Have you noticed this trend? The worlds of eCommerce, Content, and Community are coming together. At Optaros we call these “the 3 C’s” and we’ve had so much interest in the convergence of the 3 C’s, we created a cloud-hosted SaaS offering around it called OCentric that combines Drupal, Magento, Solr, and other open source components into a single platform for ecommerce, WCM, community/social, and integrated search. But I don’t want to give you a product pitch. The reason why I bring this up at all is because I came across an interesting post at CMSWire today. It seems that open source WCM vendor dotCMS and ecommerce player KonaKart will be offering an integrated product later this year. I don’t know any of the specifics, but at a high level it seems to be aimed at providing functionality around the 3 C’s.

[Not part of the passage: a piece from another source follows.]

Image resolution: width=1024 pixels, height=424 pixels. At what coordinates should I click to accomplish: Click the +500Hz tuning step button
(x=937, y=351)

It makes sense to me that these areas are converging. “Community” as a feature of online retail experience is evolving beyond user reviews and blogs. As Facebook and Twitter use continues to grow, consumers expect those experiences to be incorporated into their online shopping in some way. As my colleague, John Eckman, put it, “People want the online equivalent of ‘Will these jeans make my ass look fat?'”. Until now, online shopping has been largely a solitary experience but community features can make online shopping more social.

Content is also becoming more important in the world of commerce, at least for certain types of retailers. I recently looked at about a dozen electronics retailers here in the US to understand how (and surprisingly, if) they were using content on their ecommerce sites. I figured electronics had the potential to be a category leader as it tends to be a heavily researched purchase. What I found was that the degree to which content was being leveraged depended heavily on the type of reailer: online presence tended to mirror offline presence. Crutchfield, a retailer that prides themselves on providing top-notch research and customer service, led the pack with their content efforts. Here are a couple of things that stuck out:

  • They’ve got tons of quality content that’s fully integrated with the shopping experience. If you’re reading an educational piece on Blu-Ray players, the content includes links to specific products. Conversely, if I’m looking at a specific Blue-Ray player I’m offered multiple links to specific pieces of research on Blu-Ray and Home Theater topics.
  • Search covers both products and content. On many sites, if they have search at all, it is one or the other, but not both. Beyond site-wide search, Crutchfield actually changes the format of the search results based on what I’m search for. Keywords that look like specific products give me a set of results that features product catalog entries while more “research-ish” looking terms (“Home Theater”) actually prioritize learning resources ahead of product catalog entries.

Can Your Commerce/WCM/Community Vendor Do That?

Traditionally, each of the 3 C’s has been addressed by a single vendor. Sure, maybe your WCM vendor has an integration with a shopping cart, but it won’t natively understand how to act like a product catalog. And your ecommerce vendor might offer some light content management for non-product catalog content, but it’s unlikely to provide much robustness around presentation templates, custom metadata, or workflow, and certainly won’t offer as much innovative community or social functionality as a full-fledged community platform.

Companies may decide to take a best-of-bread approach and integrate at the UI layer. It’s a lot of work to make the experience seamless. If you’ve got one tab for “shopping”, one for “research”, and one for “community”, but once you drill down into those, everything is silo’d, you aren’t there yet, in my opinion. And focusing on the presentation completely ignores the job of the web site producers and merchandisers who want to be able to cross reference tweets, blogs, and articles with specific SKU’s (and vice versa).

How will this convergence take shape?

So it seems to me like this is a very natural and valuable convergence. What do you think? Will commerce, content, and community become one? Open source players will continue to innovate along these lines but what about the stalwarts–do you expect to see many 3 C related acquisitions this year?